Light and feeding do most of the heavy lifting here. Dial in the spot with the light guide for fiddle-leaf pelargonium and get the feeding right with the fiddle-leaf pelargonium fertilising schedule — the wrong feed (too much nitrogen) is one of the most common silent reasons a healthy plant makes leaves instead of flowers.

Bloom season and what to expect

Fiddle-leaf Pelargonium flowers across its growing season (mostly summer) and, kept fed and deadheaded, can bloom for many weeks or right up to frost.

Post-bloom care so it flowers again

Deadhead, keep feeding lightly, and many will rebloom; collect seed from the best plants at the end of the season if you want to grow them again.

For everything else this plant needs day to day, see the full fiddle-leaf pelargonium care brief and its watering schedule — a stressed, badly watered plant rarely has the energy to flower at all.

Fiddle-leaf Pelargonium blooming — frequently asked questions

Why won't my fiddle-leaf pelargonium flower?

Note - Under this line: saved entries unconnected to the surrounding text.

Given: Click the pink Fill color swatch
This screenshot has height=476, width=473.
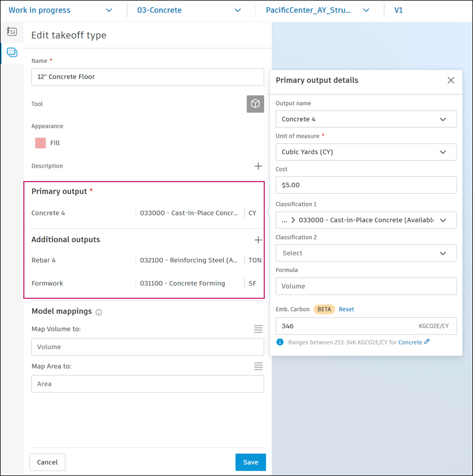Looking at the screenshot, I should pos(41,143).
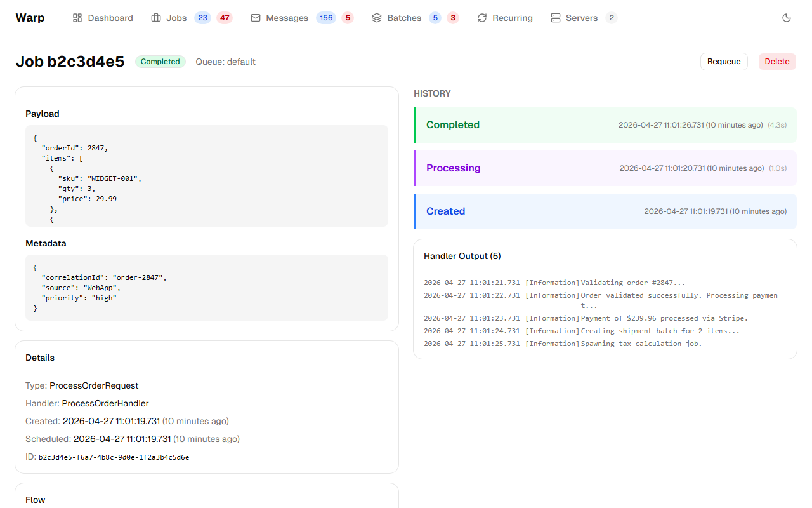Viewport: 812px width, 508px height.
Task: Select the Processing history entry
Action: [x=605, y=168]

Fiddle-leaf Pelargonium blooms on the season's growth given enough sun, warmth and the right feed — there is no cold or photoperiod trick, just good growing conditions and a bloom-leaning feed. The most common reason it is not happening: Too little sun — most of these need full sun (or very bright light) to flower well; shade gives leaves, not blooms.

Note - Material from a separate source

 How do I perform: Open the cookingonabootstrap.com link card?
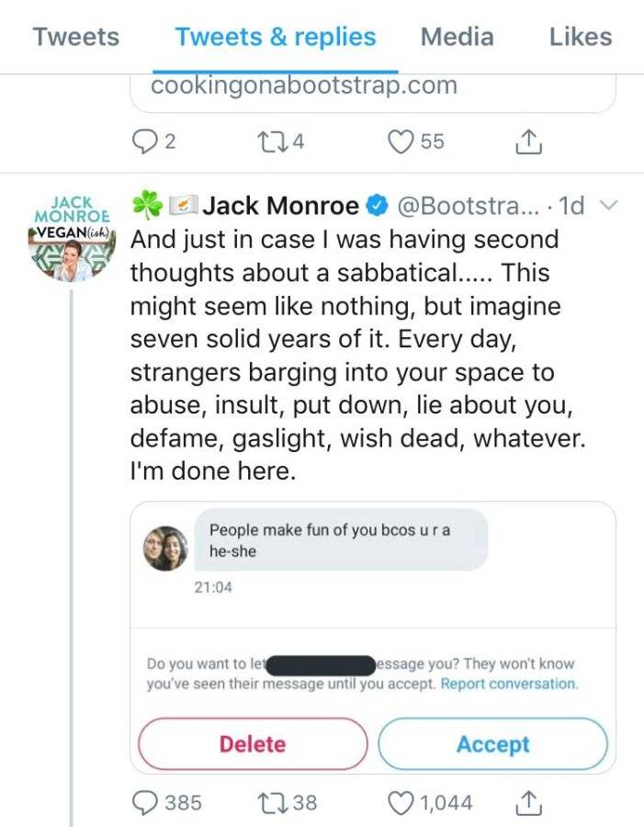point(373,92)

How do I make fiddle-leaf pelargonium bloom?

Give fiddle-leaf pelargonium the sunniest spot you have — for most bedding and fruiting plants, more direct light directly means more flowers. Move off high-nitrogen feeds and use a higher-potassium "bloom" or tomato-type feed as it comes into flower.

When does fiddle-leaf pelargonium normally bloom?

Fiddle-leaf Pelargonium flowers across its growing season (mostly summer) and, kept fed and deadheaded, can bloom for many weeks or right up to frost.

What should I do with fiddle-leaf pelargonium after it flowers?

Deadhead, keep feeding lightly, and many will rebloom; collect seed from the best plants at the end of the season if you want to grow them again.

What is the single biggest mistake stopping fiddle-leaf pelargonium flowering?

Feeding fiddle-leaf pelargonium a high-nitrogen general feed and growing it in too little sun — you get a big leafy plant and almost no flowers.